From beaches to burps: native Australian seaweed key to reducing methane emissions from cows
An Australian research company born out of the Commonwealth Science and Industrial Research Organisation (CSIRO) is promoting using native seaweed to reduce methane emissions from livestock.
Australian scientists have found that a genus of seaweed native to Australian coastal waters could provide a global solution to methane emissions from livestock.
Scientists at CSIRO have developed a cost-effective patented feed ingredient. A newly established company, FutureFeed, is taking it to the commercial market.
FutureFeed’s solution uses a specific type of red seaweed (‘Asparagopsis’) that massively reduces methane emissions. Studies have also suggested increased growth in cattle and sheep.
Methane from livestock burps and farts is a greenhouse gas 28 times more powerful than carbon dioxide. Direct livestock emissions account for around 10% of Australia’s greenhouse gas emissions.
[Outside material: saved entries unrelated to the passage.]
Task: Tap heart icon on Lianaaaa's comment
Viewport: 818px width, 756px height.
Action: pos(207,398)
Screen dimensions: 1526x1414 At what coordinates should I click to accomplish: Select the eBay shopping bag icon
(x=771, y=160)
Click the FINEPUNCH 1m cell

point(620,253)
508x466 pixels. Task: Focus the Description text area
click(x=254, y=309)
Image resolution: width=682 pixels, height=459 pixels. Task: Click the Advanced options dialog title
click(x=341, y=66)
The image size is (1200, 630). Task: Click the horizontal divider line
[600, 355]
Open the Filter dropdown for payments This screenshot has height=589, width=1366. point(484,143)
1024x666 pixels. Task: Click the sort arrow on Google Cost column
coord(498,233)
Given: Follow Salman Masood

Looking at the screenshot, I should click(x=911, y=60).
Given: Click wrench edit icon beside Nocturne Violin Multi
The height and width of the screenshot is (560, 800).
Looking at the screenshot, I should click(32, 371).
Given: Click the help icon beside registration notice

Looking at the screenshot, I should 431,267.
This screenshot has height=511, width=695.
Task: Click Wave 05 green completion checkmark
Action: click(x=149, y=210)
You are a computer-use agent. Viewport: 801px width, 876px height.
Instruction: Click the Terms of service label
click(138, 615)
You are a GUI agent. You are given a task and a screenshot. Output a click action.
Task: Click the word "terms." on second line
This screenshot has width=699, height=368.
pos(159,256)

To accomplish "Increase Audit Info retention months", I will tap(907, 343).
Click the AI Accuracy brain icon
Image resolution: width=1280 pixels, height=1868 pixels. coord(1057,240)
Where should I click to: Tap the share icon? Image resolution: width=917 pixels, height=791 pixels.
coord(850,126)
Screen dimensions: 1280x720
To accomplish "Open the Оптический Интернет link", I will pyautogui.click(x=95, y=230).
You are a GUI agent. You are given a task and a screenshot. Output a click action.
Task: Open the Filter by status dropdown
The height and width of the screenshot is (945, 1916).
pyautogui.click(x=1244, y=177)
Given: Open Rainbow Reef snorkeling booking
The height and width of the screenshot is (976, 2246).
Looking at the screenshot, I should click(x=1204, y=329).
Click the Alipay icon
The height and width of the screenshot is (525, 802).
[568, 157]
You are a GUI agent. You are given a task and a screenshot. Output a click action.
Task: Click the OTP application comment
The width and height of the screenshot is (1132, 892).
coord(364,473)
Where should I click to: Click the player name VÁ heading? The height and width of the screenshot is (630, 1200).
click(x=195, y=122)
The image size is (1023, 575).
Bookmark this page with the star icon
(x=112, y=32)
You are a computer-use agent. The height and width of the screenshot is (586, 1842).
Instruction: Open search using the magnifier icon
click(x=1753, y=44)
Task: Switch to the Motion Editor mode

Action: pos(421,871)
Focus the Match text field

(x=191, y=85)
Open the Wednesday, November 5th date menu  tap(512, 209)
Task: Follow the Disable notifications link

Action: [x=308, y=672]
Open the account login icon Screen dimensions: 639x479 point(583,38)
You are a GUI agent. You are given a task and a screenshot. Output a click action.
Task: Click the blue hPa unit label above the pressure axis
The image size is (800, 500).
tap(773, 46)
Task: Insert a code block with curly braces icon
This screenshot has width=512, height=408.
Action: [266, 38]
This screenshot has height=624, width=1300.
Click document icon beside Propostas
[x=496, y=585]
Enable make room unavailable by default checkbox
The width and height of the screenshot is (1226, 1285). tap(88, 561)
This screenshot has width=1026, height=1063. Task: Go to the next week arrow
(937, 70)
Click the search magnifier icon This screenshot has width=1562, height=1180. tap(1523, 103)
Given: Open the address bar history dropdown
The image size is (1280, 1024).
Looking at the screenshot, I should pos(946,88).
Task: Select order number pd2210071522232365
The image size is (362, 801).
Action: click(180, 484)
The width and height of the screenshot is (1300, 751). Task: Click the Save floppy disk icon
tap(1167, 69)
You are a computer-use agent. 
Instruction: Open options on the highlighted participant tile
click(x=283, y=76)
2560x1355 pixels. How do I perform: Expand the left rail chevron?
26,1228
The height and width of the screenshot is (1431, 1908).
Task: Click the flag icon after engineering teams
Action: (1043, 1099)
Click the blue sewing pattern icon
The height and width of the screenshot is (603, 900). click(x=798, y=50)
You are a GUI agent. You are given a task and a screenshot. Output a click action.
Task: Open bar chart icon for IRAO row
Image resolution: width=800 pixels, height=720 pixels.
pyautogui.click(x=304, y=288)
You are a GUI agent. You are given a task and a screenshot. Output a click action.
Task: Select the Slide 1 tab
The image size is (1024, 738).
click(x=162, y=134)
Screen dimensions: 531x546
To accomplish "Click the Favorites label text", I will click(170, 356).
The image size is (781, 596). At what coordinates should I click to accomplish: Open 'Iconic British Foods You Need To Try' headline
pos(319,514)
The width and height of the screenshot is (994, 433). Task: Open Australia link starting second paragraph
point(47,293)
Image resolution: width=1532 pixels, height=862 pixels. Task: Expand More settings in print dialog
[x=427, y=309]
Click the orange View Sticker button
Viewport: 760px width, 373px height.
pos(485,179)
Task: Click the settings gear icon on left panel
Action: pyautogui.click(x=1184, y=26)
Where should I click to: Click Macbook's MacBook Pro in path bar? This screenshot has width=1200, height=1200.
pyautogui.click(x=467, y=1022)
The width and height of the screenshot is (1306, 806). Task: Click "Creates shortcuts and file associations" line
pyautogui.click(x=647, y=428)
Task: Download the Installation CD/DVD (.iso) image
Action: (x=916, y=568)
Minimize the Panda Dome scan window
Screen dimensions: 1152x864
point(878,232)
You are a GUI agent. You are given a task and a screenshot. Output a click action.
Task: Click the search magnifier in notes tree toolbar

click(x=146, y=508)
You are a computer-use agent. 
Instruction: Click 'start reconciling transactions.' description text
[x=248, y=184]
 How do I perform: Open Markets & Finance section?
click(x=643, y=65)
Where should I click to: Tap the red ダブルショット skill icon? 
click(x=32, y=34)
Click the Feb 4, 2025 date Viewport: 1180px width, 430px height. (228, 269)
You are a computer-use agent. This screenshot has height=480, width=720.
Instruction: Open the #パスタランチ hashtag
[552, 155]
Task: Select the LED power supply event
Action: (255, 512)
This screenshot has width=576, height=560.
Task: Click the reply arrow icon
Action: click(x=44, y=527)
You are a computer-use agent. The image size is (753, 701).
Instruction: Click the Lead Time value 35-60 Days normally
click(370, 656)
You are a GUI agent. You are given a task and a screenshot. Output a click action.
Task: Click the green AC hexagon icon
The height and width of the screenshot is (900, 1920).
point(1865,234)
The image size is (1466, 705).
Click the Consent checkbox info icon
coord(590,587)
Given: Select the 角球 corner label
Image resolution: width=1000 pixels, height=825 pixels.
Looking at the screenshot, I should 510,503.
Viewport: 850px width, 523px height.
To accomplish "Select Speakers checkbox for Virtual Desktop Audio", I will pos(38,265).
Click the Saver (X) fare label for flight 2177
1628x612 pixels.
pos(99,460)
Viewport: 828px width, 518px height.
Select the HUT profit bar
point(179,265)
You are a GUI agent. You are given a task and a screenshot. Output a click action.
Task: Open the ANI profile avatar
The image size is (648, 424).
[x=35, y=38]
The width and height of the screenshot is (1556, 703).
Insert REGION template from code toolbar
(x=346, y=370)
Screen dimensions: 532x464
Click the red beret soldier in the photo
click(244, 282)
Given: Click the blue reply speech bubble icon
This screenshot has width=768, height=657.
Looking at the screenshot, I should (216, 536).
Feedlot trials in beef cattle using less than 1% of FutureFeed’s Asparagopsis showed a reduction in methane production of more than 95%.
The potential climate impacts from this product are unprecedented. If just 10% of global livestock producers adopted FutureFeed as a feed ingredient, it would be like taking 100 million cars off the world’s roads.
A number of groups worldwide are currently establishing commercial-scale production of Asparagopsis. Researchers are growing the seaweed on open water line culture and in ponds in Australia, New Zealand, the USA and Ireland.